If $$x\neq{y}$$ is $$\frac{1}{x-y}<y-x$$?

(1) x^2 + y^2 < 4xy --> if $$x=1>y=\frac{1}{2}$$ then the answer will be NO as in this case $$LHS=\frac{1}{x-y}>0$$ and $$RHS=y-x<0$$, so $$LHS>RHS$$ but if $$x=\frac{1}{2}<y=1$$ then the answer will be YES, as in this case $$LHS=\frac{1}{x-y}<0$$ and $$RHS=y-x>0$$, so $$LHS<RHS$$. Not sufficient.

(2) y < x --> we can rewrite it as $$y-x<0$$ or $$x-y>0$$ --> in this case $$LHS=\frac{1}{x-y}>0$$ and $$RHS=y-x<0$$, so $$LHS>RHS$$ directly gives the answer NO to he question. Sufficient.

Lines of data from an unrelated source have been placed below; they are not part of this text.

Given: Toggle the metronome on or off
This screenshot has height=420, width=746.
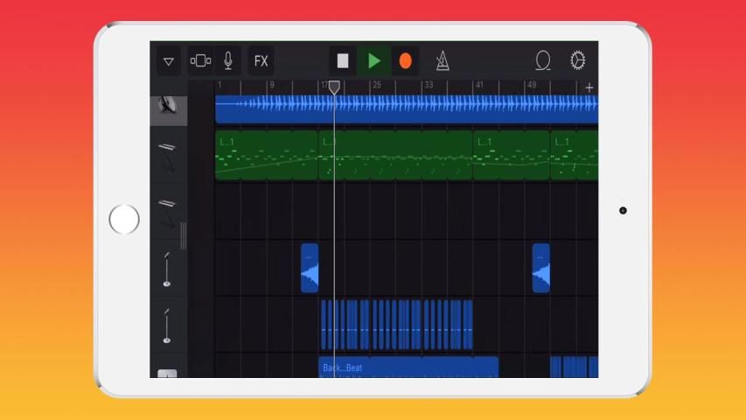Looking at the screenshot, I should click(x=443, y=61).
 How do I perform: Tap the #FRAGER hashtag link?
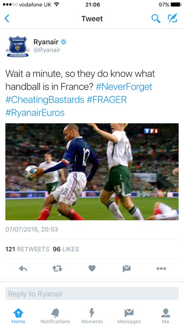pyautogui.click(x=107, y=100)
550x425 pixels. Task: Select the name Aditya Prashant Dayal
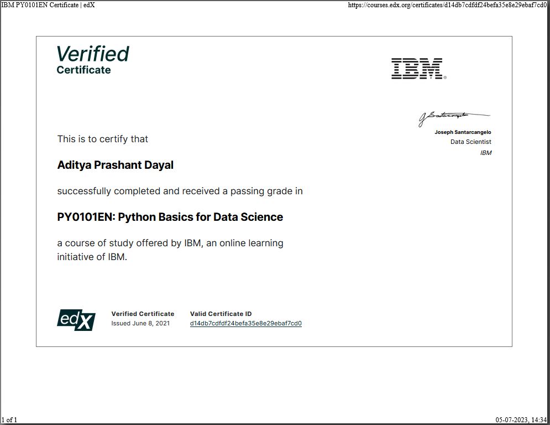[x=116, y=165]
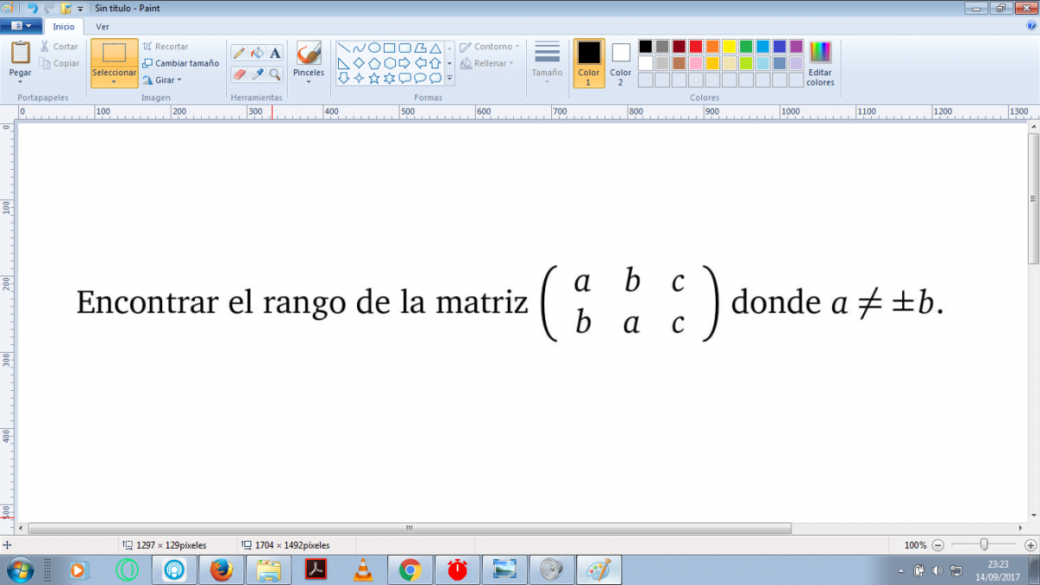Image resolution: width=1040 pixels, height=585 pixels.
Task: Click the horizontal scrollbar at the bottom
Action: point(409,528)
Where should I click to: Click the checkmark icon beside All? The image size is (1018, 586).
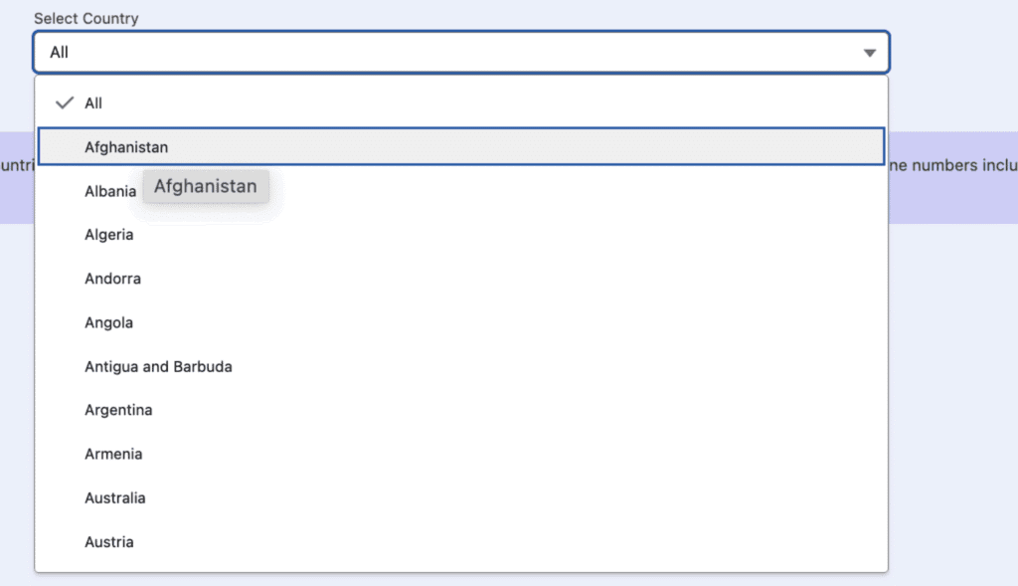(66, 103)
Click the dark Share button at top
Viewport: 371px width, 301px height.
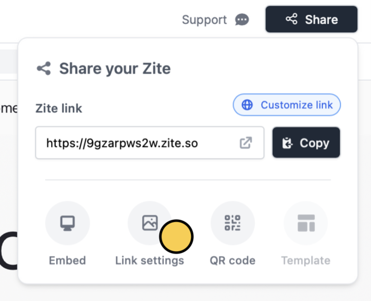coord(312,19)
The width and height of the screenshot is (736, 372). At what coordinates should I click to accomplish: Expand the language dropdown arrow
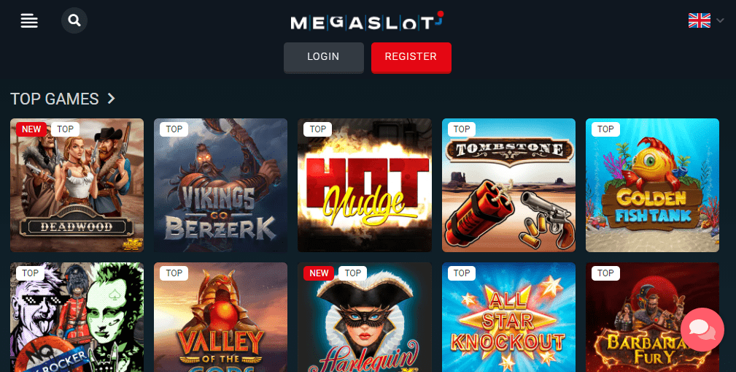pos(720,20)
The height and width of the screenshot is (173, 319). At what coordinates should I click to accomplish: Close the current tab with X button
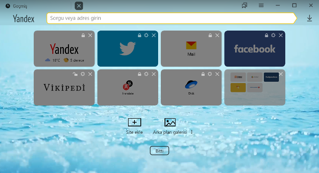click(x=79, y=5)
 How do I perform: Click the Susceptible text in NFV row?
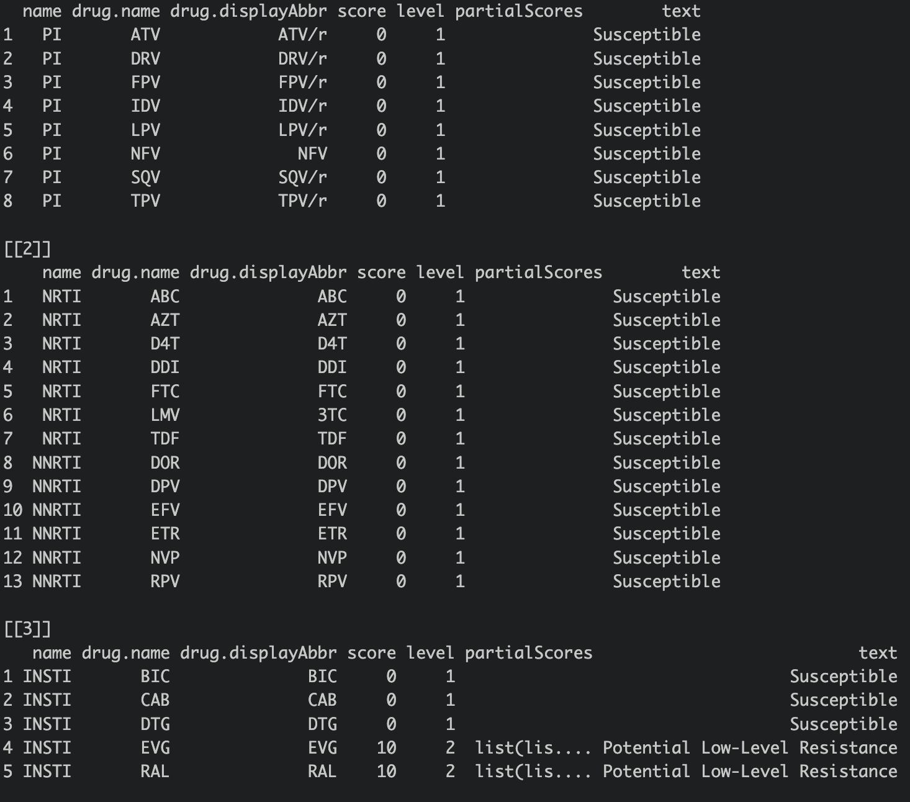click(x=647, y=154)
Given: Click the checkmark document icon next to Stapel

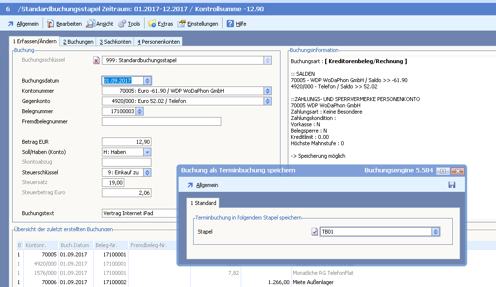Looking at the screenshot, I should 314,232.
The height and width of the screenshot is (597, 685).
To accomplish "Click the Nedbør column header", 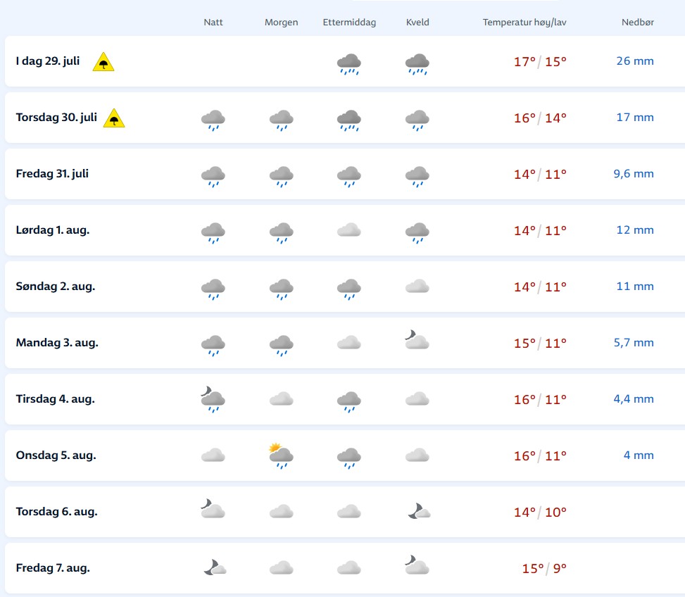I will [637, 23].
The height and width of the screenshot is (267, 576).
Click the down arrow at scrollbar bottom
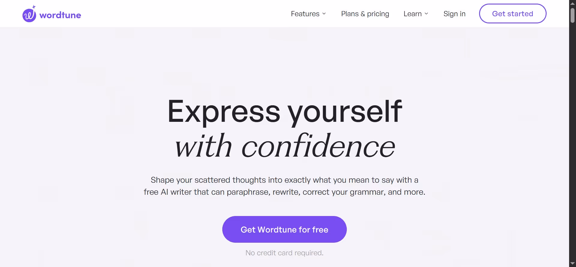572,263
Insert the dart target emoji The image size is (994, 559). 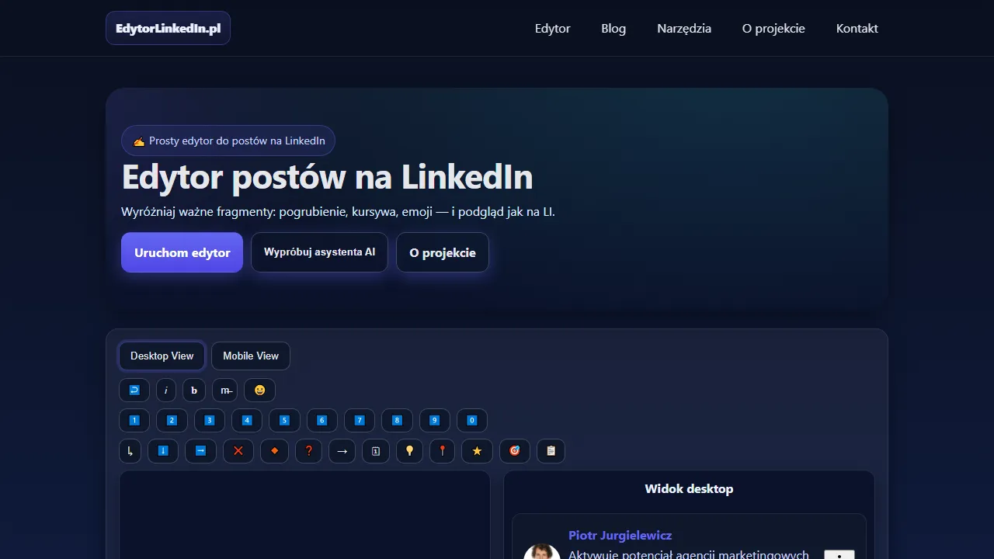[x=514, y=451]
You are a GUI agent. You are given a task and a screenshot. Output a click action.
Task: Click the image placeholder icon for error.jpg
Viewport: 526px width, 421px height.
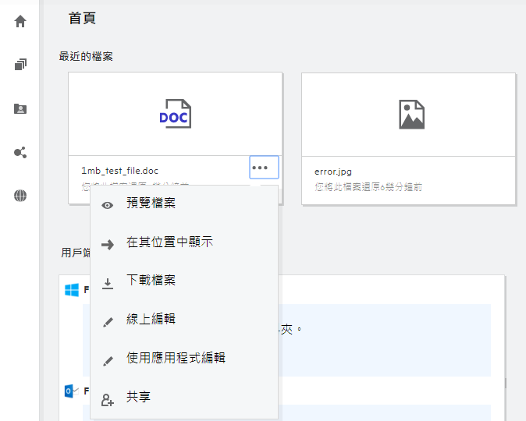(x=410, y=115)
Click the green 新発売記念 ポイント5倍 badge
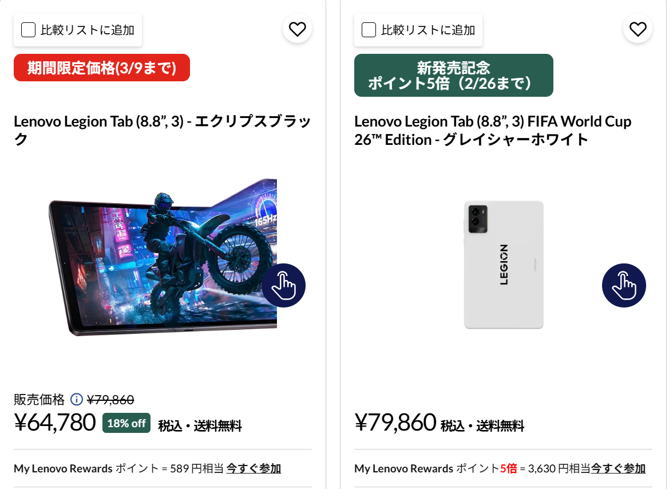The width and height of the screenshot is (669, 489). 453,75
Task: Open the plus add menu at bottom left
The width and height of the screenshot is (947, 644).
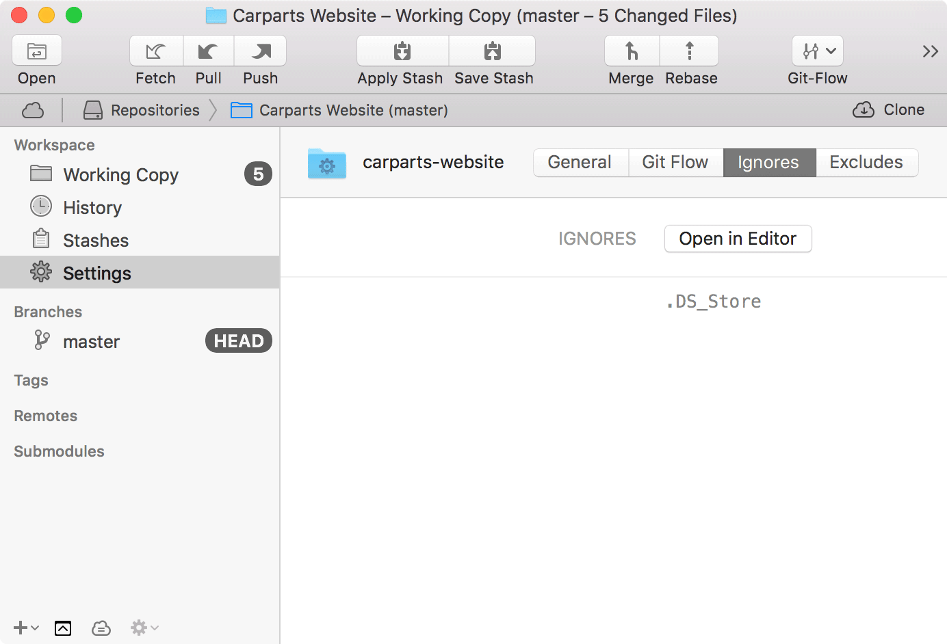Action: (x=26, y=628)
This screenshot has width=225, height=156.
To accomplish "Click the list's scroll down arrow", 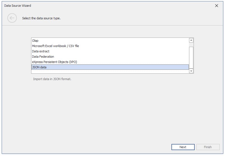I will coord(191,71).
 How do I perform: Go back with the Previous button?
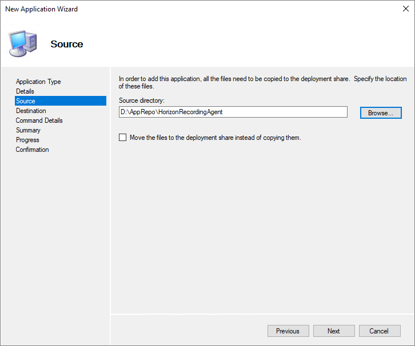[x=288, y=331]
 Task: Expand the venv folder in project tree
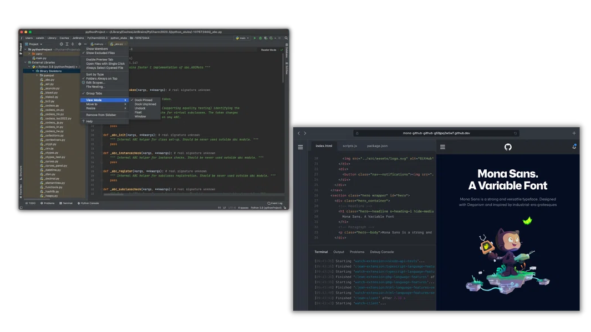point(29,54)
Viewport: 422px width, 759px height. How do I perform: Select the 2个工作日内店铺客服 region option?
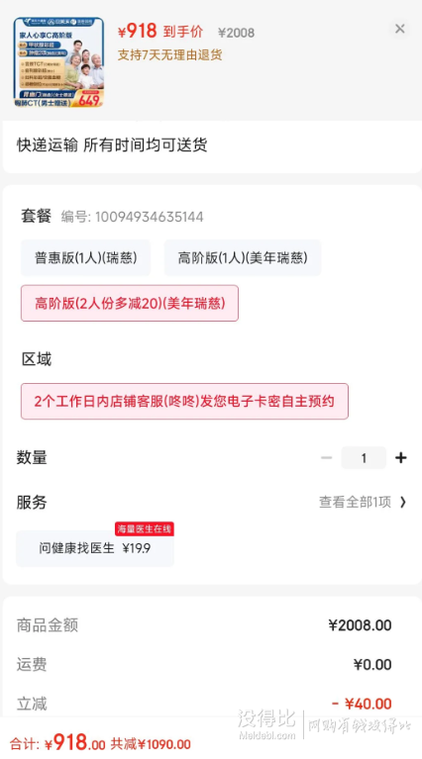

Or you can simplify the question: is $$\frac{1}{x-y}<y-x$$? --> is $$y-x+\frac{1}{y-x}>0$$? is $$\frac{(y-x)^2+1}{y-x}>0$$? As the nominator ($$(y-x)^2+1$$) is always positive then the question basically becomes whether denominator ($$y-x$$) is positive too --> is $$y-x>0$$? or is $$y>x$$?

(1) Not sufficient.
(2) Answers NO to the question. Sufficient.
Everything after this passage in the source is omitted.